Exercise instructions: Rewrite all of the data below as a numbered list and leave out any blank lines.

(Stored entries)
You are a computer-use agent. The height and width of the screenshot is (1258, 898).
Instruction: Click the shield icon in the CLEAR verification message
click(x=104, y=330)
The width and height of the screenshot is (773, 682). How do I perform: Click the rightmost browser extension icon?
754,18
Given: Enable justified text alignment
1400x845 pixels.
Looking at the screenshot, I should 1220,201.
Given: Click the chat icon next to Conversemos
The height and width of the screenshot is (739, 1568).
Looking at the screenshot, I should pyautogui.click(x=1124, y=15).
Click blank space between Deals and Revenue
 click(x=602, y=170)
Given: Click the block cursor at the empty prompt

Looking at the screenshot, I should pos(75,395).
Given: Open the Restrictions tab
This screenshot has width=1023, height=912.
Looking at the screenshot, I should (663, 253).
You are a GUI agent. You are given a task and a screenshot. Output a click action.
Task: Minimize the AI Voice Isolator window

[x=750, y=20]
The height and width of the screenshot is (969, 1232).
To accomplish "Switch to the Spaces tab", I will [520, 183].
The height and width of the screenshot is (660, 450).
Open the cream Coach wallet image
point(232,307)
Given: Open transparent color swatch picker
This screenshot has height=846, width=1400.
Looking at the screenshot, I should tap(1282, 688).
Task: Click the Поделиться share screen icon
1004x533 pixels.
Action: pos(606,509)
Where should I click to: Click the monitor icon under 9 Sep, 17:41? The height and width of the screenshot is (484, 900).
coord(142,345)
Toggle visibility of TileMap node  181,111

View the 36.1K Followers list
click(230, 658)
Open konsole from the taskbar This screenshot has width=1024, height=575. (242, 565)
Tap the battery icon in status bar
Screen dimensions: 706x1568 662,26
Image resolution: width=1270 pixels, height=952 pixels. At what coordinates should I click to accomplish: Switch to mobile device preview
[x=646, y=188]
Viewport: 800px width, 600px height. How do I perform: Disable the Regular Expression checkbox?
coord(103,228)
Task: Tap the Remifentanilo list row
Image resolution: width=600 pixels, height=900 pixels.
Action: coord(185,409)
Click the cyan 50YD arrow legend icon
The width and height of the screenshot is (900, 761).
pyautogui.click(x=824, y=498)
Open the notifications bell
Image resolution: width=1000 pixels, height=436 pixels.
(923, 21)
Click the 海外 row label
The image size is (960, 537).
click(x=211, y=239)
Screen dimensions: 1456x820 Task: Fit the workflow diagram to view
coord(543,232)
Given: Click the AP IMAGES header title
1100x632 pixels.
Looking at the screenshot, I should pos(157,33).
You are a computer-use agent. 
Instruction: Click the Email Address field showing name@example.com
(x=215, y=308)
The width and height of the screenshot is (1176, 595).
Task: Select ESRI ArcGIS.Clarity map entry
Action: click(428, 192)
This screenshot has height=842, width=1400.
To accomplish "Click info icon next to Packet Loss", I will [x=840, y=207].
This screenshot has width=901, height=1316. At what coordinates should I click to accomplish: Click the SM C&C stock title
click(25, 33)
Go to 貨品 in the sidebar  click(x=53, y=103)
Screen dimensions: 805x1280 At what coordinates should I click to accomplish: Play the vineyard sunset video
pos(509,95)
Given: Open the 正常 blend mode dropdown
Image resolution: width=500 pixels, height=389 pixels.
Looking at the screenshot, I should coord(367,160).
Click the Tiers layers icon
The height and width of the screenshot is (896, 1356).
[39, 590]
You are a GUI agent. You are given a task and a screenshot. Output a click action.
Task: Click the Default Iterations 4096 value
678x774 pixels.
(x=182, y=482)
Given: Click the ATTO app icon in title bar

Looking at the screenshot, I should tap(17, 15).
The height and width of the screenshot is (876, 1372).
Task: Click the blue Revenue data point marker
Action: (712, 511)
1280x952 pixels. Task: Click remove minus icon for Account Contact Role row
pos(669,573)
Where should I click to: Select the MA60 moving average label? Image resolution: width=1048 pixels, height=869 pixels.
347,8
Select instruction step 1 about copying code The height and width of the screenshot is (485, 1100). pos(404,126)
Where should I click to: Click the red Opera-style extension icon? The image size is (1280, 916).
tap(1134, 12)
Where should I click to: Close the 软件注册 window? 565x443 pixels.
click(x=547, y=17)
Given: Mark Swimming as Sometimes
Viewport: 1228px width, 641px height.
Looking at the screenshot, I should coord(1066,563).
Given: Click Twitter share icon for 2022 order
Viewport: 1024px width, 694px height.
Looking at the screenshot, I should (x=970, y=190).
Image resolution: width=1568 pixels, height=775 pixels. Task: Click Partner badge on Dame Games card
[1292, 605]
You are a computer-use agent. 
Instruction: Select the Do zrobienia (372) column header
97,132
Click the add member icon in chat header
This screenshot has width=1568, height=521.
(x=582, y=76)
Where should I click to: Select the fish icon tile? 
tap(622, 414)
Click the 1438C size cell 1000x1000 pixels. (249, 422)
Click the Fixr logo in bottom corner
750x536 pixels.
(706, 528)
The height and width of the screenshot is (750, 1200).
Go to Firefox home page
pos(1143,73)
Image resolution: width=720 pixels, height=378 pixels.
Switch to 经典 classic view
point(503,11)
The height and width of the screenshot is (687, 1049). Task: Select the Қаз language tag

Written solution:
1. You are a computer-use agent. The height and width of the screenshot is (1258, 898).
2. Instruction: Click the shield icon in the CLEAR verification message
3. click(x=104, y=330)
4. The width and height of the screenshot is (773, 682). How do I perform: Click the rightmost browser extension icon?
5. 754,18
6. Given: Enable justified text alignment
7. 1400x845 pixels.
8. Looking at the screenshot, I should 1220,201.
9. Given: Click the chat icon next to Conversemos
10. The height and width of the screenshot is (739, 1568).
11. Looking at the screenshot, I should pyautogui.click(x=1124, y=15).
12. Click blank space between Deals and Revenue
13.  click(x=602, y=170)
14. Given: Click the block cursor at the empty prompt
15. Looking at the screenshot, I should pos(75,395).
16. Given: Open the Restrictions tab
17. This screenshot has width=1023, height=912.
18. Looking at the screenshot, I should (663, 253).
19. You are a GUI agent. You are given a task and a screenshot. Output a click action.
20. Task: Minimize the AI Voice Isolator window
21. [x=750, y=20]
22. The height and width of the screenshot is (969, 1232).
23. To accomplish "Switch to the Spaces tab", I will [520, 183].
24. The height and width of the screenshot is (660, 450).
25. Open the cream Coach wallet image
26. point(232,307)
27. Given: Open transparent color swatch picker
28. This screenshot has height=846, width=1400.
29. Looking at the screenshot, I should tap(1282, 688).
30. Task: Click the Поделиться share screen icon
31. 1004x533 pixels.
32. Action: pos(606,509)
33. Where should I click to: Click the monitor icon under 9 Sep, 17:41? The height and width of the screenshot is (484, 900).
34. coord(142,345)
35. Toggle visibility of TileMap node  181,111
36. View the 36.1K Followers list
37. click(230, 658)
38. Open konsole from the taskbar This screenshot has width=1024, height=575. (242, 565)
39. Tap the battery icon in status bar
40. Screen dimensions: 706x1568 662,26
41. Image resolution: width=1270 pixels, height=952 pixels. At what coordinates should I click to accomplish: Switch to mobile device preview
42. [x=646, y=188]
43. Viewport: 800px width, 600px height. How do I perform: Disable the Regular Expression checkbox?
44. coord(103,228)
45. Task: Tap the Remifentanilo list row
46. Image resolution: width=600 pixels, height=900 pixels.
47. Action: coord(185,409)
48. Click the cyan 50YD arrow legend icon
49. The width and height of the screenshot is (900, 761).
50. pyautogui.click(x=824, y=498)
51. Open the notifications bell
52. Image resolution: width=1000 pixels, height=436 pixels.
53. (923, 21)
54. Click the 海外 row label
55. The image size is (960, 537).
56. click(x=211, y=239)
57. Screen dimensions: 1456x820 Task: Fit the workflow diagram to view
58. coord(543,232)
59. Given: Click the AP IMAGES header title
60. 1100x632 pixels.
61. Looking at the screenshot, I should pos(157,33).
62. You are a computer-use agent. 
63. Instruction: Click the Email Address field showing name@example.com
64. (x=215, y=308)
65. The width and height of the screenshot is (1176, 595).
66. Task: Select ESRI ArcGIS.Clarity map entry
67. Action: click(428, 192)
68. This screenshot has height=842, width=1400.
69. To accomplish "Click info icon next to Packet Loss", I will [x=840, y=207].
70. This screenshot has width=901, height=1316. At what coordinates should I click to accomplish: Click the SM C&C stock title
71. click(25, 33)
72. Go to 貨品 in the sidebar  click(x=53, y=103)
73. Screen dimensions: 805x1280 At what coordinates should I click to accomplish: Play the vineyard sunset video
74. pos(509,95)
75. Given: Open the 正常 blend mode dropdown
76. Image resolution: width=500 pixels, height=389 pixels.
77. Looking at the screenshot, I should coord(367,160).
78. Click the Tiers layers icon
79. The height and width of the screenshot is (896, 1356).
80. [39, 590]
81. You are a GUI agent. You are given a task and a screenshot. Output a click action.
82. Task: Click the Default Iterations 4096 value
83. 678x774 pixels.
84. (x=182, y=482)
85. Given: Click the ATTO app icon in title bar
86. Looking at the screenshot, I should tap(17, 15).
87. The height and width of the screenshot is (876, 1372).
88. Task: Click the blue Revenue data point marker
89. Action: (712, 511)
90. 1280x952 pixels. Task: Click remove minus icon for Account Contact Role row
91. pos(669,573)
92. Where should I click to: Select the MA60 moving average label? Image resolution: width=1048 pixels, height=869 pixels.
93. 347,8
94. Select instruction step 1 about copying code The height and width of the screenshot is (485, 1100). pos(404,126)
95. Where should I click to: Click the red Opera-style extension icon? The image size is (1280, 916).
96. tap(1134, 12)
97. Where should I click to: Close the 软件注册 window? 565x443 pixels.
98. click(x=547, y=17)
99. Given: Mark Swimming as Sometimes
100. Viewport: 1228px width, 641px height.
101. Looking at the screenshot, I should coord(1066,563).
102. Given: Click Twitter share icon for 2022 order
103. Viewport: 1024px width, 694px height.
104. Looking at the screenshot, I should (x=970, y=190).
105. Image resolution: width=1568 pixels, height=775 pixels. Task: Click Partner badge on Dame Games card
106. [1292, 605]
107. You are a computer-use agent. 
108. Instruction: Select the Do zrobienia (372) column header
109. 97,132
110. Click the add member icon in chat header
111. This screenshot has width=1568, height=521.
112. (x=582, y=76)
113. Where should I click to: Select the fish icon tile? 
114. tap(622, 414)
115. Click the 1438C size cell 1000x1000 pixels. (249, 422)
116. Click the Fixr logo in bottom corner
117. 750x536 pixels.
118. (706, 528)
119. The height and width of the screenshot is (750, 1200).
120. Go to Firefox home page
121. pos(1143,73)
122. Image resolution: width=720 pixels, height=378 pixels.
123. Switch to 经典 classic view
124. point(503,11)
125. The height and width of the screenshot is (687, 1049). Task: Select the Қаз language tag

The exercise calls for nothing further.